Please, would someone be so kind and explain what exactly happens when Singular Value Decomposition is applied on a matrix? What are singular values, left singular, and right singular vectors? I know they are matrices of specific form, I know how to calculate it but I cannot understand their meaning.
I have recently been sort of catching up with Linear Algebra and matrix operations. I came across some techniques of matrix decomposition, particularly Singular Value Decomposition and I must admit I am having problem to understand the meaning of SVD.

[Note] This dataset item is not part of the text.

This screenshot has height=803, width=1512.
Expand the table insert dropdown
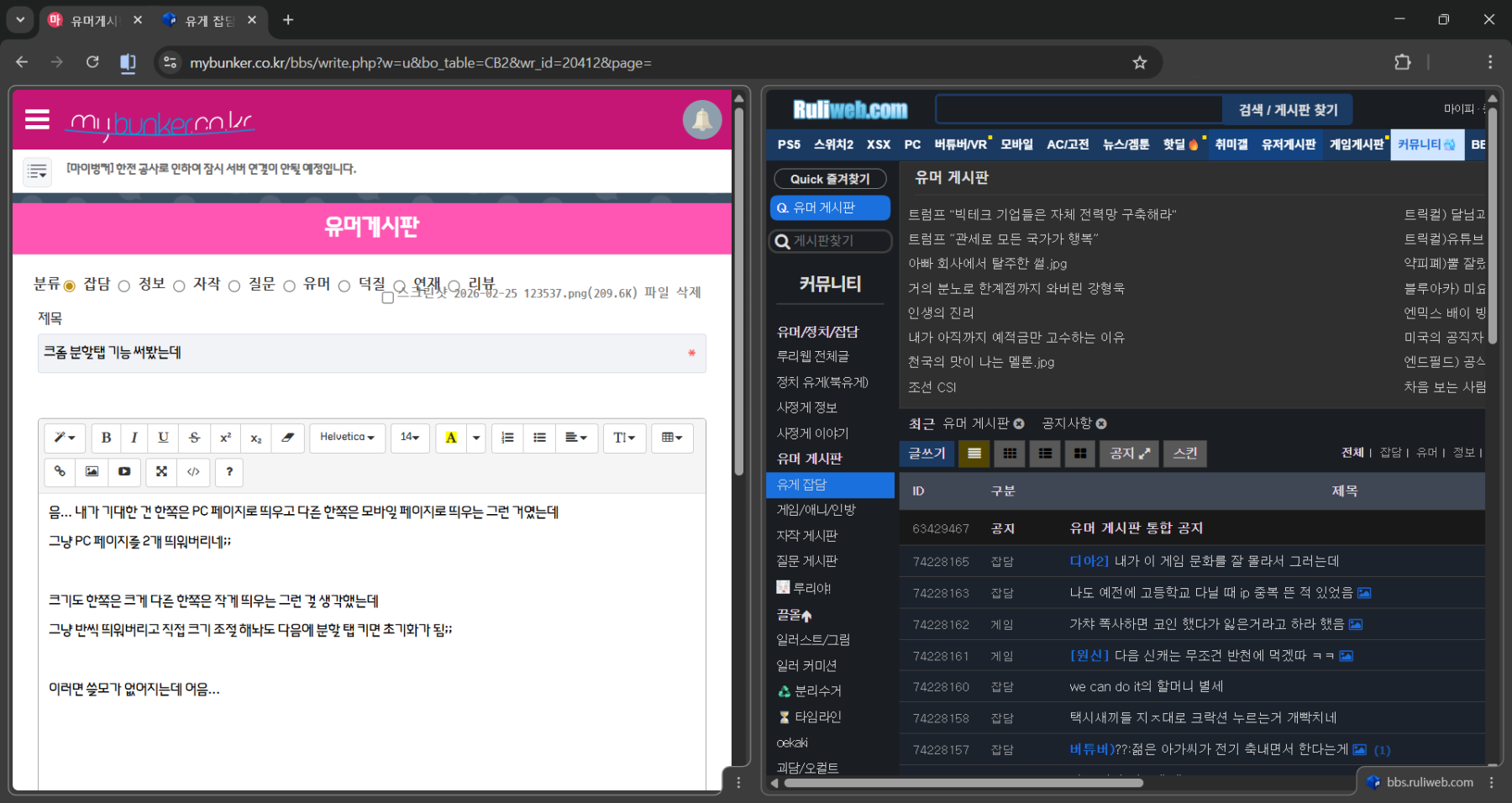tap(671, 438)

I read a bit about eigenvalues and eigenvectors only because I was interested in PCA and I came across diagonalizing a covariance matrix which determines its eigenvectors and eigenvalues (to be variances) towards those eigenvectors. I finally understood it but SVD gives me really hard time.
thanks
One geometric interpretation of the singular values of a matrix is the following. Suppose $A$ is an $m\times n$ matrix (real valued, for simplicity). Think of it as a linear transformation $\mathbb R^n \to \mathbb R^m$ in the usual way. Now take the unit sphere $S$ in $\mathbb R^n$. Being a linear transformation, $A$ maps $S$ to an ellipsoid in $\mathbb R^m$. The lengths of the semi-axes of this ellipsoid are precisely the non-zero singular values of $A$. The zero singular values tell us what the dimension of the ellipsoid is going to be: $n$ minus the number of zero singular values.